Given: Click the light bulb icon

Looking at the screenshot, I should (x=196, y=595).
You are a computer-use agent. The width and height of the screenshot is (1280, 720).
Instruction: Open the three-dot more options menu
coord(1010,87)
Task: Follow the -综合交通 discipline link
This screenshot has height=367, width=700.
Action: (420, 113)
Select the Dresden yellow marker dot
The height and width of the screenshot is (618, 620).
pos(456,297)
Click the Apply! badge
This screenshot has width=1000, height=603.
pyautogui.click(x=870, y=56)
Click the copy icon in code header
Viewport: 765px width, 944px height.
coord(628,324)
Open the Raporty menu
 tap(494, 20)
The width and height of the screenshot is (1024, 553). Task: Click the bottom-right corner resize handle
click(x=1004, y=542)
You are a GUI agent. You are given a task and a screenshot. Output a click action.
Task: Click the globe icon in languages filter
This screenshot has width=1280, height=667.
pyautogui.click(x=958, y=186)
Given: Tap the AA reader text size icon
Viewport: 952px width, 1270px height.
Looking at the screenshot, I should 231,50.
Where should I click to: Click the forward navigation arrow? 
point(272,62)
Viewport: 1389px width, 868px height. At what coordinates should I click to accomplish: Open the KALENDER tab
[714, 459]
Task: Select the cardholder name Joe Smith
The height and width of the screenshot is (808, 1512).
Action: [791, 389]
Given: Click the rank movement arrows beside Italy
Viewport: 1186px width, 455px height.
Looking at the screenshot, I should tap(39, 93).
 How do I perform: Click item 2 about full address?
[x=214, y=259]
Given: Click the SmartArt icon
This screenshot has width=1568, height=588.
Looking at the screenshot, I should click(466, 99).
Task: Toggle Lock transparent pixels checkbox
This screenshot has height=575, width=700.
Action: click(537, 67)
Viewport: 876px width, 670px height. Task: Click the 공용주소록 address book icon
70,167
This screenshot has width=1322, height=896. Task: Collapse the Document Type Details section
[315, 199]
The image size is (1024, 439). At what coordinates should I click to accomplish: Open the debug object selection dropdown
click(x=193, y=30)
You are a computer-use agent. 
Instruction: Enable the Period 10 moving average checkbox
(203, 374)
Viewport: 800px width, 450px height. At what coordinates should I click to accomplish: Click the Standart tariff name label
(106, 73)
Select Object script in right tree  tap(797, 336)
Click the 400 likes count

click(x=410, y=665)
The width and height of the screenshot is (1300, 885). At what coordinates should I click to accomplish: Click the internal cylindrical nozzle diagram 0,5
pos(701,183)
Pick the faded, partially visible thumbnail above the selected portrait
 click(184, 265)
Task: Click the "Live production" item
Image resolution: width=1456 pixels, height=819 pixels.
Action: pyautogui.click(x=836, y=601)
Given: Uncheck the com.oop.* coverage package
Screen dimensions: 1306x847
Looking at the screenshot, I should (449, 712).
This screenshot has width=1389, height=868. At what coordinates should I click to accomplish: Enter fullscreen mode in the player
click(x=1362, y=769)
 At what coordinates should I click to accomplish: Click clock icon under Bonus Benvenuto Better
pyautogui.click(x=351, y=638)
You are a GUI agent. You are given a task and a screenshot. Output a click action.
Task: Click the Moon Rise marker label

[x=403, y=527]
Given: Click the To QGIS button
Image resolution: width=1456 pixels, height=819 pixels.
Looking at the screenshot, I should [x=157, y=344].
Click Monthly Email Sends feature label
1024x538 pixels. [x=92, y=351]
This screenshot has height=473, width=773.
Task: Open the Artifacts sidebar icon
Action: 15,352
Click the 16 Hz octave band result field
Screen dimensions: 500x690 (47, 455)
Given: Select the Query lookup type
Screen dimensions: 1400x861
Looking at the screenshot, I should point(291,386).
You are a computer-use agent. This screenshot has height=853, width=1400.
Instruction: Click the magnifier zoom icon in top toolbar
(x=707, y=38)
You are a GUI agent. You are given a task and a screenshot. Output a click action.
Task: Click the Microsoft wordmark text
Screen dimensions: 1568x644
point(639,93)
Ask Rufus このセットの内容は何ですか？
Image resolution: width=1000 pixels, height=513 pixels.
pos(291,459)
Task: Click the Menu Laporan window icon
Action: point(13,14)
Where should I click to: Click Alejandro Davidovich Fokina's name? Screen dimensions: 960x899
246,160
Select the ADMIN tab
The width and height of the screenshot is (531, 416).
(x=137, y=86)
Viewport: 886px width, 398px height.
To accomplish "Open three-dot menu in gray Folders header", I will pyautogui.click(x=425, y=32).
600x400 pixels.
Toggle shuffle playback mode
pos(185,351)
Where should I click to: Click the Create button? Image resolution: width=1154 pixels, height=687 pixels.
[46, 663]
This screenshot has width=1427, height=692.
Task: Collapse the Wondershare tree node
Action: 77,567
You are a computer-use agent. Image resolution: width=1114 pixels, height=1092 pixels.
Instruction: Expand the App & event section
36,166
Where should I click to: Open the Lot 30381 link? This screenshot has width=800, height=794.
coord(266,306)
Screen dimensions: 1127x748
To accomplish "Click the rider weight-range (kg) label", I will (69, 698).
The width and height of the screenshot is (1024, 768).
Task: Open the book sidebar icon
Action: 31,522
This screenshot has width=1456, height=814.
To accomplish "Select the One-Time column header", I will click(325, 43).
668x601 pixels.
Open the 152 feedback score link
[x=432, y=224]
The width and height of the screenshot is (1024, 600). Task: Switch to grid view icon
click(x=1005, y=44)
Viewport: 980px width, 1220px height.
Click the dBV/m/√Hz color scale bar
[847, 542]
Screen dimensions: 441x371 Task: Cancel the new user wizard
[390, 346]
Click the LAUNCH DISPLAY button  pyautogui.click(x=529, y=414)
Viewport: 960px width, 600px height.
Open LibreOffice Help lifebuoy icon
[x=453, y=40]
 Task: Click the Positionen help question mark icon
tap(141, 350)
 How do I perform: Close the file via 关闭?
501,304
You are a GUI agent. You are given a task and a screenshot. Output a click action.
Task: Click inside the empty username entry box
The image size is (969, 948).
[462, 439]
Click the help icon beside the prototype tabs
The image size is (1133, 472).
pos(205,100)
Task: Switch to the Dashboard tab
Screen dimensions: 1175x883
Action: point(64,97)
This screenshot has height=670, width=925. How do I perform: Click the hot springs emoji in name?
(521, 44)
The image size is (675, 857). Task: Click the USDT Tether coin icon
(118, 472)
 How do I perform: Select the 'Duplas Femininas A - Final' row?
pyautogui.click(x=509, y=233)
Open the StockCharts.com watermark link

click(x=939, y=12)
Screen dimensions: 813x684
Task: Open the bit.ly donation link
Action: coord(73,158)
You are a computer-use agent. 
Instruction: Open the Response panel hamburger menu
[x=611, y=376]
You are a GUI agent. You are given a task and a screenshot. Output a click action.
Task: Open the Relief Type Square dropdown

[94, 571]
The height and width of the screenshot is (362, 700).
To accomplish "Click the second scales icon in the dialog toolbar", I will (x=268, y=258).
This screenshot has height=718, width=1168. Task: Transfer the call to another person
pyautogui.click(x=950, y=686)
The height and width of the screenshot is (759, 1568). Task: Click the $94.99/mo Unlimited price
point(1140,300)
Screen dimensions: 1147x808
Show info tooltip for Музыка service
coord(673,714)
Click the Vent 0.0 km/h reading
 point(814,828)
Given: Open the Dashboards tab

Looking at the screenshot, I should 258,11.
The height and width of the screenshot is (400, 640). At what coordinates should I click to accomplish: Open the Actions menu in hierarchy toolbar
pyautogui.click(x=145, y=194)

- - -

WHAT THIS TASK INVOLVES: Reproduce each line of the data containing the word "beside".

OUTPUT:
Given: Click the rank movement arrows beside Italy
Click the help icon beside the prototype tabs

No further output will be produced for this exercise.